Both parents were arrested in October 1942 and deported to Auschwitz on Convoy 42, when the Final Solution was put into effect. The children were then sent to the Lamarck children’s home, which was run by the UGIF (Union Générale des Israélites de France, or General Union of French Jews) on October 12, 1943. It was there that they met Denise Holstein, the children’s group supervisor at the UGIF home enter in Louveciennes, who they regarded as their nanny. The Prefectures and the Gestapo made it compulsory for all Jews to join the U.G.I.F. At the same time, all pre-existing Jewish organizations were closed down. The U.G.I.F. ran its own children’s homes, the first of which were founded at the time of the Vel d’Hiv round-up on July 16 and 17, 1942. Children who were “liberated” from the camps at Drancy, Pithiviers, Beaune-la Rolande and Poitiers had to be placed in U.G.I.F. homes. Estelle was one of these so-called “blocked” children, entrusted to the U.G.I.F. Blocked children’s names were listed in a special police register, and these particular “liberations” were, in reality, a sham. Such children could only be sent to UGIF homes, it was the German authorities who decided where to place them, and they and the Vichy regime kept strict control over them. They were thus assigned to the various UGIF homes: Louveciennes, the Rothschild orphanage, the Zysman boarding house in La Varenne, Saint-Mandé, Neuilly, rue Vauquelin and the vocational school on rue des Rosiers in Paris, and in Montreuil.

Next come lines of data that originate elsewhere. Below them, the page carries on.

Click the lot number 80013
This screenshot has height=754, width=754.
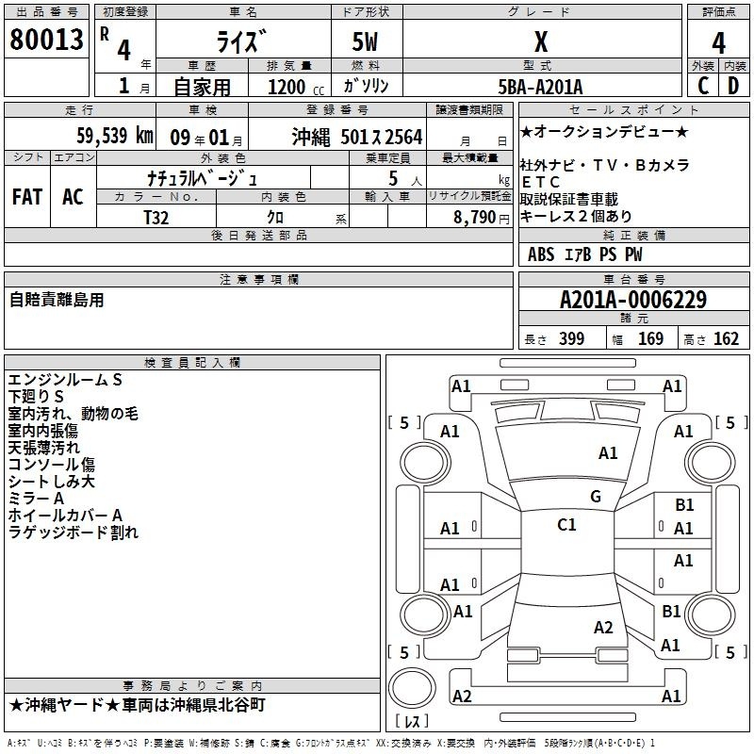pos(46,40)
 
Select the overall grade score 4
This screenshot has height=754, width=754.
pos(718,43)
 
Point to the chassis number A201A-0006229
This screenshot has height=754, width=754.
pos(633,301)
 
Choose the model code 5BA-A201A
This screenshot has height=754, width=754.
pos(540,87)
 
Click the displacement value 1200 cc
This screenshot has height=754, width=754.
pos(287,87)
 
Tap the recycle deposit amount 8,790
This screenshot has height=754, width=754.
pos(468,216)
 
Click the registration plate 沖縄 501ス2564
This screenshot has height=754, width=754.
pos(357,136)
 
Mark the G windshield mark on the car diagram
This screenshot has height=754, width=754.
pos(595,496)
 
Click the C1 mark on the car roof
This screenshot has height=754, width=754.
pos(566,525)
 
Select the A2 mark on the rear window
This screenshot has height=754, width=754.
pos(603,628)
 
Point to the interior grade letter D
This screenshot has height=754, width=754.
pos(732,86)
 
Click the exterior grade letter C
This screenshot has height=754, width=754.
pos(702,86)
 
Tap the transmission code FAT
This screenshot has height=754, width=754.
pos(26,196)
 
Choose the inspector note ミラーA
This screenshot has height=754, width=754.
pos(36,498)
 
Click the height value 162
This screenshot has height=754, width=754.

Estelle was the victim of a roundup that took place on July 22, 1944. Aloïs Brunner, the commandant of Drancy camp, issued the order for a series of roundups of all the UGIF homes for Jewish children, in retaliation for the failed attempt on Hitler’s life on July 20, 1944, and for various Resistance operations in France. On the night of July 21-22, 1944, the Gestapo carried out a sweep of the U.G.I.F. children’s homes, which housed the children of French Jews, most of whom had already been deported and murdered, and some foreign Jewish children. During this crackdown, eight children’s homes were raided, and both residents and staff were taken prisoner and subsequently deported. More than three hundred innocent children were arrested that night.

Estelle and two of her sisters, Renée and Rosa, were deported on Convoy 77 on July 31, 1944. This was the last large convoy to leave Drancy, carrying a large number of children from a number of different countries and arranged at short notice. It was bound for the Auschwitz-Birkenau camp, where it arrived on the night of August 3, 1944. Along with her sisters, Estelle, who was fourteen years old, was murdered in the gas chambers as soon as she arrived at the camp. Her official date of death was later declared to be August 5, 1944, this being the date used by the French authorities for all of the 847 people who were deported on Convoy 77 but not selected to work in the camp.

Of the Kalinsky family, only Estelle’s little sister, Sylvia, escaped with her life. She survived because she was adopted by a couple called Pivault from a nursery in Neuilly, who called her Christiane in order to avoid raising any suspicions. As a result, she also avoided being arrested during the round-ups that took place in Paris in July.